Manufacturing USA: Creating American Dominance in Emerging Technologies

Yesterday, the Nonpartisan Policy Alliance attended a discussion on the future of American manufacturing. The event was hosted by Senator Chris Coons and key participants in the Manufacturing USA program. Upon hearing from this expert panel, several things became increasingly apparent to us.

First, manufacturing is not dead in America. It actually accounts for the majority of research and development done in our country, employs around 10% of the workforce, and represents a significant portion of our exports. This sector is still vital to America’s economic wellbeing.

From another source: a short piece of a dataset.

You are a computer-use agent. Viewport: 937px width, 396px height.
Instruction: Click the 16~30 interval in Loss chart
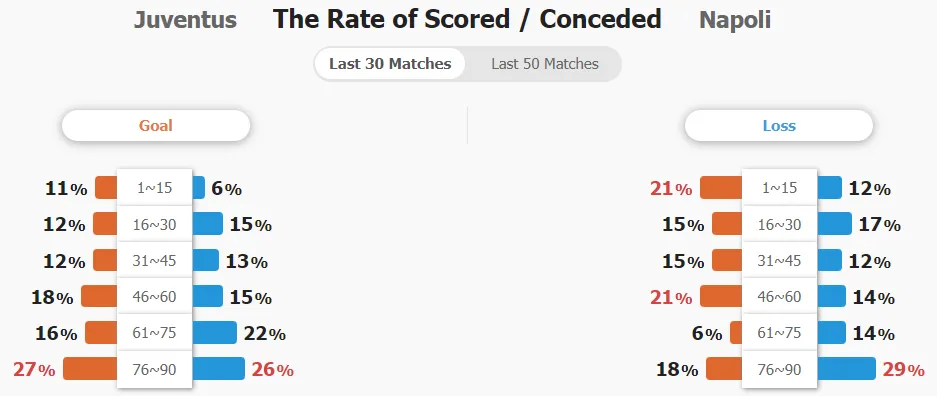tap(779, 224)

Second, manufacturing is vital to America’s national security. This has been true ever since Alexander Hamilton stressed the importance of a strong manufacturing base to George Washington shortly after the Revolutionary War. Today, new technologies will dominate the wars and conflicts of the world. Our rivals, most notably China, are well aware of this fact and have been aggressively pursuing dominance in the production of technologies which will have the greatest military advantages.

Third, America can lead the world in advanced manufacturing if we are committed to doing so. We still have all of the advantages. We have the world’s best academic institutions for research, we have strong intellectual property laws, and we have the world’s most lucrative consumer market. So how do we capitalize on these advantages to revolutionize our manufacturing industry?

The Manufacturing USA program is essential to maintaining American dominance in emerging technologies. This model of combining academic research with public and private funding is so effective that it has been copied by our top manufacturing competitors in Europe and Asia. In fact, as part of China’s most recent five year plan they have set a goal of creating over 90 such manufacturing institutions. We have 14.

America must expand our network of manufacturing institutes. We must ensure that they are adequately funded even beyond the initial five year window for federal funding. And we must ensure that entrepreneurs and small manufacturers have access to investors and lenders who understand technology and engineering enough to recognize the next great invention when they see it.